La maggior parte degli uomini, o Paolino, rimprovera alla natura di essere stata avara con noi per averci dato una vita così breve e veloce che, salvo pochissime eccezioni, ci abbandona proprio mentre ci accingiamo a sperimentarla.
Questo fatto, che tutti considerano una disgrazia, provoca il risentimento e le lamentele non solo del volgo ignorante ma persino di uomini colti e famosi, che hanno la medesima sensazione delle gente comune (...). Ma il tempo che ci è stato assegnato non è poco di per sé, siamo noi che ne perdiamo molto.

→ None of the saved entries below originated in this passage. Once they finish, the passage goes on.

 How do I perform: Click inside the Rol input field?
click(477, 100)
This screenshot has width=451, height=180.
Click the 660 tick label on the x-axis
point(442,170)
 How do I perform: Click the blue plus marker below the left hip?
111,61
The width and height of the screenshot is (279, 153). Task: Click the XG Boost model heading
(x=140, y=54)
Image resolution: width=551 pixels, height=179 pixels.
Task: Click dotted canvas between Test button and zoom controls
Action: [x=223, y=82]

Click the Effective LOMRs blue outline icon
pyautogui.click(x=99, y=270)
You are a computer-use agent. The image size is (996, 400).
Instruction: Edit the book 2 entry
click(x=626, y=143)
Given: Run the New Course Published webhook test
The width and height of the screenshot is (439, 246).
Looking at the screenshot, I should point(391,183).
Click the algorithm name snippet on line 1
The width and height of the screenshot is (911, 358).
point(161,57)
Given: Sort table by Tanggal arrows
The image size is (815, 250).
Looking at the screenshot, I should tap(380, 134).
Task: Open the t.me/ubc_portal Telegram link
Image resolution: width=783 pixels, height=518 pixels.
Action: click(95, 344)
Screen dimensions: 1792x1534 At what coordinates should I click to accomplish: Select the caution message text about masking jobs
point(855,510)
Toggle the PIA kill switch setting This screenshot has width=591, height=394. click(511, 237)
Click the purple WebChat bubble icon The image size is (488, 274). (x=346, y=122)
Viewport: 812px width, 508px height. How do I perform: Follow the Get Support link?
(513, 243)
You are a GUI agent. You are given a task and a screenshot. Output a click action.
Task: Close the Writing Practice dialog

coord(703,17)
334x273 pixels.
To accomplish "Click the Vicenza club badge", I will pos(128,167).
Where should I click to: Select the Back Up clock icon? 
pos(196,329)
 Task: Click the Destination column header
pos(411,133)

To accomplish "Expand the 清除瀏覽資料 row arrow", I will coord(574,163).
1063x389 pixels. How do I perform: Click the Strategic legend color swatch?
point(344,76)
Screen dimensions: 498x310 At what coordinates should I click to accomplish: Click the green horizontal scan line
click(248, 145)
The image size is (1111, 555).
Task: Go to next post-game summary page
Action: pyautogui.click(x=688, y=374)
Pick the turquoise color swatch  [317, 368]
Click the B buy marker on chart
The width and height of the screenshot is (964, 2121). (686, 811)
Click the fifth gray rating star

La vita è sufficientemente lunga, anzi più che abbondante anche per realizzare le più grandi e difficili imprese, purché si sappia spenderla bene dall'inizio alla fine. Ma quando la passiamo tra gli agi e l'indolenza o non la utilizziamo per niente di buono e vantaggioso, giunti alla resa dei conti, mentre prima non la sentivamo nemmeno scorrere, allora si ci sembra che sia volata in un lampo. È proprio così: la nostra vita non è breve, siamo noi che la rendiamo tale. Non è che lei sia tirchia, siamo noi che la dissipiamo.
Come immense e regali ricchezze, se capitano in mano di un cattivo padrone, spariscono in un battibaleno, mentre capitali anche modesti, se affidati a un buon amministratore, aumentano, per gli utili che ne sanno trarre, così la nostra vita riesce molto lunga a chi sa farla fruttare.